When to Scale Out: Horizontal scaling becomes essential when your workload exceeds the capacity limits of individual nodes or when you need to distribute load for better performance. This approach is particularly effective for applications with high concurrent user loads or when you need to improve read performance through additional replica.
Scaling with Shards vs Replicas: Adding shards increases your total memory capacity and write throughput by distributing data across multiple primary nodes. Each shard handles a portion of your keyspace, allowing for parallel processing of operations. Alternatively, adding replicas primarily improves read throughput and provides better availability, as read operations can be distributed across multiple copies of your data. The replication factor you choose directly impacts both performance and resiliency characteristics of your cluster.
Benefits of Horizontal Scaling: Horizontal scaling provides superior fault tolerance since the failure of individual nodes has less impact on overall system availability. This approach also offers better resource utilization efficiency and can handle virtually unlimited growth by continuously adding nodes.
How to Scale
The Settings > Cluster Explorer page of the Azure portal allows you to scale your cluster both vertically and horizontally. The Azure Cosmos DB Garnet Cache is in an expanded Private Preview and you must access the Azure portal through this link to manage your caches.

You can increase the shard count to scale in/ out, or change the SKU size to scale down/ up. Replication factor can only be configured during cluster provisioning and cannot be updated in place on existing clusters.

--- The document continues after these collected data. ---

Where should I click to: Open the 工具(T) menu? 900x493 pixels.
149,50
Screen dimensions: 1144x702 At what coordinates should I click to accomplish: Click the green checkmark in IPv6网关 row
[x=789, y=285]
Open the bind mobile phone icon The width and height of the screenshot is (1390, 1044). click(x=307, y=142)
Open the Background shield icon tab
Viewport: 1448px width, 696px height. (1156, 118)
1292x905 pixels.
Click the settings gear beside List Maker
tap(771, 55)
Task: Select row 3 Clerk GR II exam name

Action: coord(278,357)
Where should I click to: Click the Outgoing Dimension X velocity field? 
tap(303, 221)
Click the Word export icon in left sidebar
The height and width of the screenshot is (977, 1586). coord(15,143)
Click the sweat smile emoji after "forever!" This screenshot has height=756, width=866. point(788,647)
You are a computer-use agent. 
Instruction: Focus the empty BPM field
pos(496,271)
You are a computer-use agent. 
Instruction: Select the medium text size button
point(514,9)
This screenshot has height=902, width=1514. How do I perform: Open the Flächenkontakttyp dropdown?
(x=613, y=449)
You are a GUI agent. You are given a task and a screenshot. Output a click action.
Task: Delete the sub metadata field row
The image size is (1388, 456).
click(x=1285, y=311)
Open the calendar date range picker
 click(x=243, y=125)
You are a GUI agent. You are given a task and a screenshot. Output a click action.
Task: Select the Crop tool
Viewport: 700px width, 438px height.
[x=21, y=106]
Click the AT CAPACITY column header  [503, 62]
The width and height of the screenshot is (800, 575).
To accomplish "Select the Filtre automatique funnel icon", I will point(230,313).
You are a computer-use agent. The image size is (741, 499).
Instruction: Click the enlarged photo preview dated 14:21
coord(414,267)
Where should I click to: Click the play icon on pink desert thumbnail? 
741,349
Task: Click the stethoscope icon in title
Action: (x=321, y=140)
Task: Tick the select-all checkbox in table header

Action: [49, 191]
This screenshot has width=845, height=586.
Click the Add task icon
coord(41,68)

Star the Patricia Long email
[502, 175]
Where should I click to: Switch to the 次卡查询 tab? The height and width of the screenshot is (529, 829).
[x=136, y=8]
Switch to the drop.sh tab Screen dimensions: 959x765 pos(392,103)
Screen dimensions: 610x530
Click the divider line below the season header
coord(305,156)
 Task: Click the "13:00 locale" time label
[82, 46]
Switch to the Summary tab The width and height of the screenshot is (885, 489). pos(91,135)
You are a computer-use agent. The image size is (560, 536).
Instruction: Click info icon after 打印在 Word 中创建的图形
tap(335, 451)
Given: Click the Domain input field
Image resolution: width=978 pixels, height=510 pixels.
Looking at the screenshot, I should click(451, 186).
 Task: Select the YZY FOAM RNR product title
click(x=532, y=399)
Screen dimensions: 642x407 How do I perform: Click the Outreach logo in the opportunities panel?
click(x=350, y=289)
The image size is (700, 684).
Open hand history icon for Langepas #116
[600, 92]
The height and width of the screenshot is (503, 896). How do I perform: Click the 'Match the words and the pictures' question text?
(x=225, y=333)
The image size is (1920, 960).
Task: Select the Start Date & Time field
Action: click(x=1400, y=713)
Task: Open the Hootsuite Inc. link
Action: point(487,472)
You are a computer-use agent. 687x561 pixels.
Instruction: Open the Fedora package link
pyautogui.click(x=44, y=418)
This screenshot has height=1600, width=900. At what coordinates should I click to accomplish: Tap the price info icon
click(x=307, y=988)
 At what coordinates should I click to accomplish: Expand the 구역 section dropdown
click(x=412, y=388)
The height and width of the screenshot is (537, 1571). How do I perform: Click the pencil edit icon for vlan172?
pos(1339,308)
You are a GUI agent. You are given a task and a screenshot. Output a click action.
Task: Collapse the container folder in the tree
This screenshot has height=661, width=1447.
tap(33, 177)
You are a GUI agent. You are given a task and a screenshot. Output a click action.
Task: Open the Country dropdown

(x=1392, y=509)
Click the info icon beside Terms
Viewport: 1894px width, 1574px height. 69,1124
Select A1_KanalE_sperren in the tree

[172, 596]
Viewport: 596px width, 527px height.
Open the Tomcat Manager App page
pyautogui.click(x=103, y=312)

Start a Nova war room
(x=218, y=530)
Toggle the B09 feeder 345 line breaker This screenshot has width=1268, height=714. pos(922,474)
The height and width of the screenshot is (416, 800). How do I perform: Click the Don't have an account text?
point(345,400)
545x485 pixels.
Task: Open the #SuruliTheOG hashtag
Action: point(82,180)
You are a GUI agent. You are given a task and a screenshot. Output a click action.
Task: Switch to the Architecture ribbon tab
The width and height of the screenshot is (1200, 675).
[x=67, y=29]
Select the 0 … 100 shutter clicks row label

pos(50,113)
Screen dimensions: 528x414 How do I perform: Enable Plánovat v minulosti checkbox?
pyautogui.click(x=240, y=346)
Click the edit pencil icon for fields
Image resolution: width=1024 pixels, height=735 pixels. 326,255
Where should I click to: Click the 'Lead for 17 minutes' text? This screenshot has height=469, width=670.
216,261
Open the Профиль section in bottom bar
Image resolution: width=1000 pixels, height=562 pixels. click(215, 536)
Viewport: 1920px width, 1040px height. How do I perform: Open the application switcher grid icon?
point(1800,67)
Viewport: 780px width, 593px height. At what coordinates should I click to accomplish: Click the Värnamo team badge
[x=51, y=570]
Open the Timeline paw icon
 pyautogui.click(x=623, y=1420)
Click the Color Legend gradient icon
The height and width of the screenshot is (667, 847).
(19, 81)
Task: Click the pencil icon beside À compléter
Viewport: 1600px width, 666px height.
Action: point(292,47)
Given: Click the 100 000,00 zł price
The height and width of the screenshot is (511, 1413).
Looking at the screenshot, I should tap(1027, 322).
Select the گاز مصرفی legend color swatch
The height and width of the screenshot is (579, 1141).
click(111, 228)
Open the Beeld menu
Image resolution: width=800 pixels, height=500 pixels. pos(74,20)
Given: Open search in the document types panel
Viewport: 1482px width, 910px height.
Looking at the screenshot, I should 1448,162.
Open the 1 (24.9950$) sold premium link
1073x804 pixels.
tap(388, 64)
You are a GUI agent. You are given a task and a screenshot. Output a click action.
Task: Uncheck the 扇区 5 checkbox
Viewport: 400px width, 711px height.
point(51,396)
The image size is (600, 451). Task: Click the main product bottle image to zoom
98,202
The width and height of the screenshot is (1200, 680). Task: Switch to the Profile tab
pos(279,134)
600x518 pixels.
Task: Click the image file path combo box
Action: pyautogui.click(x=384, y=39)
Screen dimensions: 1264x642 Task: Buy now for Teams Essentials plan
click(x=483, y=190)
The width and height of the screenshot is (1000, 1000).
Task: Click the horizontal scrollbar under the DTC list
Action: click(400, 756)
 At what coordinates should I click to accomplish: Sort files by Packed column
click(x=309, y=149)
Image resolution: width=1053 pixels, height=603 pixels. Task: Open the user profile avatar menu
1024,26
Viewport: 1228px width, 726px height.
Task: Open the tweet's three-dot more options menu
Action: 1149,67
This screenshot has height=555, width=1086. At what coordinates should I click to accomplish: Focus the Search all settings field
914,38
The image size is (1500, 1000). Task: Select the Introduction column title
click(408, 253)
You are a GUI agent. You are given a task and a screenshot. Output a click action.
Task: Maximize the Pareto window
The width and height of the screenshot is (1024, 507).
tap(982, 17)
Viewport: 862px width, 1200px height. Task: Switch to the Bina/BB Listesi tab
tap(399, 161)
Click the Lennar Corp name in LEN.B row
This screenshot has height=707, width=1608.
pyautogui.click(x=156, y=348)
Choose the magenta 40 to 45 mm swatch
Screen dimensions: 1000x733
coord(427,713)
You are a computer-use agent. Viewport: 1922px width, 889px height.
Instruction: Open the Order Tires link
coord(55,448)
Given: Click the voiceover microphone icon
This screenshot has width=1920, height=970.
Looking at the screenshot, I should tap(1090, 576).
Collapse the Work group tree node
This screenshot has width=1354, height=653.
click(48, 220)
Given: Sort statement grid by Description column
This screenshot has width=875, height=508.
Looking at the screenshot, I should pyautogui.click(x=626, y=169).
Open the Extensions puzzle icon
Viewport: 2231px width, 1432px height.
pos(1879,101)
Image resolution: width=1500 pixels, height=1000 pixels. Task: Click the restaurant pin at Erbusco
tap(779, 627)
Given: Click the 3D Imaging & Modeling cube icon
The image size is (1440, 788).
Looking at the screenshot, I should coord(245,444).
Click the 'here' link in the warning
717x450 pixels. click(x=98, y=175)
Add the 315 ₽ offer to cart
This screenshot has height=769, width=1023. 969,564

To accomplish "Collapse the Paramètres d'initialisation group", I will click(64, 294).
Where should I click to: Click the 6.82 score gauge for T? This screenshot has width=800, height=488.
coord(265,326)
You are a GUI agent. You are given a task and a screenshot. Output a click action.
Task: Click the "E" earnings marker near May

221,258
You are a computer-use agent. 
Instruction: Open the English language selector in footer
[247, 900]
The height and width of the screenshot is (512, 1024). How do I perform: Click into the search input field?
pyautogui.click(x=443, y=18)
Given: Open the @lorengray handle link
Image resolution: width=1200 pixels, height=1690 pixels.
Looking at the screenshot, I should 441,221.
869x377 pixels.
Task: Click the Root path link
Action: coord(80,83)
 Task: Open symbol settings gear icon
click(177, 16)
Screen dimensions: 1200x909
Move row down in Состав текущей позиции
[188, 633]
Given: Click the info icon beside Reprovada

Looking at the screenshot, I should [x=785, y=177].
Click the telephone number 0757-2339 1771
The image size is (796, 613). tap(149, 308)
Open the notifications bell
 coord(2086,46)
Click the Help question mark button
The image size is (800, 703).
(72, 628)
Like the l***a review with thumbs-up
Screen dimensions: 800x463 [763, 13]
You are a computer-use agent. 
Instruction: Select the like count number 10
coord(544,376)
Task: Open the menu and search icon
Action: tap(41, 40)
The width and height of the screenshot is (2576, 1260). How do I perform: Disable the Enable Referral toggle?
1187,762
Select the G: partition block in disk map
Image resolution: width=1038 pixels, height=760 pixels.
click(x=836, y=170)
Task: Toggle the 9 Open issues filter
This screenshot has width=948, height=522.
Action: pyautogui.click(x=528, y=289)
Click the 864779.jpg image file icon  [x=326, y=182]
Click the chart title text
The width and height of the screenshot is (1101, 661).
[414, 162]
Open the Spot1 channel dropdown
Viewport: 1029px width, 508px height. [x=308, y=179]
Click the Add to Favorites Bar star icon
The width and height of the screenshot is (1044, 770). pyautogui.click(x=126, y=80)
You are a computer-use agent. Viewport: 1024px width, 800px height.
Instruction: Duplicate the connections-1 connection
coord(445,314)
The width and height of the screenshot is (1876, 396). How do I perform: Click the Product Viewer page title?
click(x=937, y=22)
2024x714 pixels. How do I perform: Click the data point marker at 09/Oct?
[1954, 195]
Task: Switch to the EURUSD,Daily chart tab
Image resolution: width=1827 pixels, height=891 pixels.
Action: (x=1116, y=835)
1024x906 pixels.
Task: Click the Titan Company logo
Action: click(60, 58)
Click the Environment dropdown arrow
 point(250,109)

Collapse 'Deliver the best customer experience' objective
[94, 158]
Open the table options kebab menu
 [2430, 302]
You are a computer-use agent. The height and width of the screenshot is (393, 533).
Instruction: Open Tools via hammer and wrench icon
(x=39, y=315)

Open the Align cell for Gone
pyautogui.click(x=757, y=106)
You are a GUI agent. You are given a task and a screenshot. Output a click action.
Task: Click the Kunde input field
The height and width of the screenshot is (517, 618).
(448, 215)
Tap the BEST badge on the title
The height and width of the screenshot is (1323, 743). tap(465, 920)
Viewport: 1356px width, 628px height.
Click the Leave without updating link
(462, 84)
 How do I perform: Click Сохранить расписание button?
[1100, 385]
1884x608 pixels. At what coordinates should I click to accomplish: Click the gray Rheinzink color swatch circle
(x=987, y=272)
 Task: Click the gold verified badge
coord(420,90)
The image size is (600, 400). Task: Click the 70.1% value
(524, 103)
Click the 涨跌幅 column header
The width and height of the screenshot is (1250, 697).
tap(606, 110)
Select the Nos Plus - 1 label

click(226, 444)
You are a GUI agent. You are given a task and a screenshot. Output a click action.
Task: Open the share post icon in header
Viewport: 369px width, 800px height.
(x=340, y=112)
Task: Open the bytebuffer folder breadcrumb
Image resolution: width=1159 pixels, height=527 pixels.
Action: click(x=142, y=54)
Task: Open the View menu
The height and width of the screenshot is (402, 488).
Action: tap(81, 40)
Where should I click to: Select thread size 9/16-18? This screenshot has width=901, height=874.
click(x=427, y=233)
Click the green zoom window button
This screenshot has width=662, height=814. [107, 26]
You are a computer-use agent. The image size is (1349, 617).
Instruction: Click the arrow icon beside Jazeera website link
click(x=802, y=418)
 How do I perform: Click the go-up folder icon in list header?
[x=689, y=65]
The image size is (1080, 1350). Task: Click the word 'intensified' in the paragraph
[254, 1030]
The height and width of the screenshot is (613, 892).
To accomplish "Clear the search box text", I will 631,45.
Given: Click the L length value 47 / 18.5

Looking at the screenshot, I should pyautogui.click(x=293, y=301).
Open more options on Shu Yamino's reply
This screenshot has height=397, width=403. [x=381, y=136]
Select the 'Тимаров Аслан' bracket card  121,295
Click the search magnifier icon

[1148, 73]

Right-Sizing Your Deployment
You can optimize the size of your Azure Cosmos DB Garnet Cache by monitoring and adjusting based on actual usage patterns. Starting with conservative estimates and scaling based on observed metrics typically provides the most cost-effective approach while ensuring performance requirements are met.
We recommend beginning your deployment with a smaller tier that meets your initial requirements, then monitor key metrics such as memory utilization, CPU usage, and command processing rates. Regular review of these metrics allows you to make informed decisions about when and how to scale your deployment. Watch for sustained high memory utilization that might indicate a need for additional capacity, increased latency that could benefit from more processing power, or uneven load distribution that might be addressed through horizontal scaling. The key is to identify trends before they impact user experience, allowing for proactive scaling rather than reactive responses to performance issues.
Regional availability
Each Azure Cosmos DB Garnet Cache can be provisioned in a single region. It is available in multiple Azure regions worldwide, with ongoing expansion to additional regions. The availability of each SKU in a given region depends on the Azure Virtual Machine regional availability. You can verify which SKUs are available in each region here.
Additionally, you can configure availability zones during provisioning in supported Azure regions where there is capacity for your chosen SKU. See the list of Azure regions with availability zone support.
| Geography | Region | Region Name |
|---|---|---|
| Americas | canadacentral | Canada Central |
| canadaeast | Canada East | |
| centralus | Central US | |
| eastus | East US | |
| eastus2 | East US 2 | |
| northcentralus | North Central US | |
| southcentralus | South Central US | |
| westcentralus | West Central US | |
| westus | West US | |
| westus2 | West US 2 | |
| westus3 | West US 3 | |
| brazilsouth | Brazil South | |
| brazilsoutheast | Brazil Southeast | |
| Europe | northeurope | North Europe |
| westeurope | West Europe | |
| francecentral | France Central | |
| germanynorth | Germany North | |
| germanywestcentral | Germany West Central | |
| italynorth | Italy North | |
| norwayeast | Norway East | |
| norwaywest | Norway West | |
| swedencentral | Sweden Central | |
| swedensouth | Sweden South | |
| switzerlandnorth | Switzerland North | |
| switzerlandwest | Switzerland West | |
| uksouth | UK South | |
| ukwest | UK West | |
| Africa | southafricanorth | South Africa North |
| southafricawest | South Africa West | |
| Middle East | uaecentral | UAE Central |
| uaenorth | UAE North | |
| Asia Pacific | australiaeast | Australia East |
| australiasoutheast | Australia Southeast | |
| centralindia | Central India | |
| southindia | South India | |
| westindia | West India | |
| eastasia | East Asia | |
| southeastasia | Southeast Asia | |
| japaneast | Japan East | |
| japanwest | Japan West | |
| koreacentral | Korea Central | |
| koreasouth | Korea South |